I have the following dataframe and schema in Spark
val df = spark.read.options(Map("header"-> "true")).csv("path")
scala> df show()
+-------+-------+-----+
| user| topic| hits|
+-------+-------+-----+
| om| scala| 120|
| daniel| spark| 80|
|3754978| spark| 1|
+-------+-------+-----+
scala> df printSchema
root
|-- user: string (nullable = true)
|-- topic: string (nullable = true)
|-- hits: string (nullable = true)
I want to change the column hits to integer
I tried this:
scala> df.createOrReplaceTempView("test")
val dfNew = spark.sql("select *, cast('hist' as integer) as hist2 from test")
scala> dfNew.printSchema
root
|-- user: string (nullable = true)
|-- topic: string (nullable = true)
|-- hits: string (nullable = true)
|-- hist2: integer (nullable = true)
but when I print the dataframe the column hist 2 is filled with NULLS
scala> dfNew show()
+-------+-------+-----+-----+
| user| topic| hits|hist2|
+-------+-------+-----+-----+
| om| scala| 120| null|
| daniel| spark| 80| null|
|3754978| spark| 1| null|
+-------+-------+-----+-----+
I also tried this:
scala> val df2 = df.withColumn("hitsTmp",
df.hits.cast(IntegerType)).drop("hits"
).withColumnRenamed("hitsTmp", "hits")
and got this:
<console>:26: error: value hits is not a member of org.apache.spark.sql.DataFram
e
Also tried this:
scala> val df2 = df.selectExpr ("user","topic","cast(hits as int) hits")
and got this:
org.apache.spark.sql.AnalysisException: cannot resolve '`topic`' given input col
umns: [user, topic, hits]; line 1 pos 0;
'Project [user#0, 'topic, cast('hits as int) AS hits#22]
+- Relation[user#0, topic#1, hits#2] csv
with
scala> val df2 = df.selectExpr ("cast(hits as int) hits")
I get similar error.
Any help will be appreciated.
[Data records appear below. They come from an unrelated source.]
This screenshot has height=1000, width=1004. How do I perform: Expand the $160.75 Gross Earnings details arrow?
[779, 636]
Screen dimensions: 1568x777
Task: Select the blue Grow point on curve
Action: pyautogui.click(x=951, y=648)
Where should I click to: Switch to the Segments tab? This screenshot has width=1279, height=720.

I know this question has been addressed before but I tried 3 different approaches (published here) and none is working.
Thanks.
How do we let the spark cast throw an exception instead of generating all the null values?
Do I have to calculate the total number of null values before & after the cast in order to see if the cast is actually successful?
This post How to test datatype conversion during casting is doing that. I wonder if there is a better solution here.
You can cast a column to Integer type in following ways
df.withColumn("hits", df("hits").cast("integer"))
Or
data.withColumn("hitsTmp",
data("hits").cast(IntegerType)).drop("hits").
withColumnRenamed("hitsTmp", "hits")
Or
data.selectExpr ("user","topic","cast(hits as int) hits")
I know that this answer probably won't be useful for the OP since it comes with a ~2 year delay. It might however be helpful for someone facing this problem.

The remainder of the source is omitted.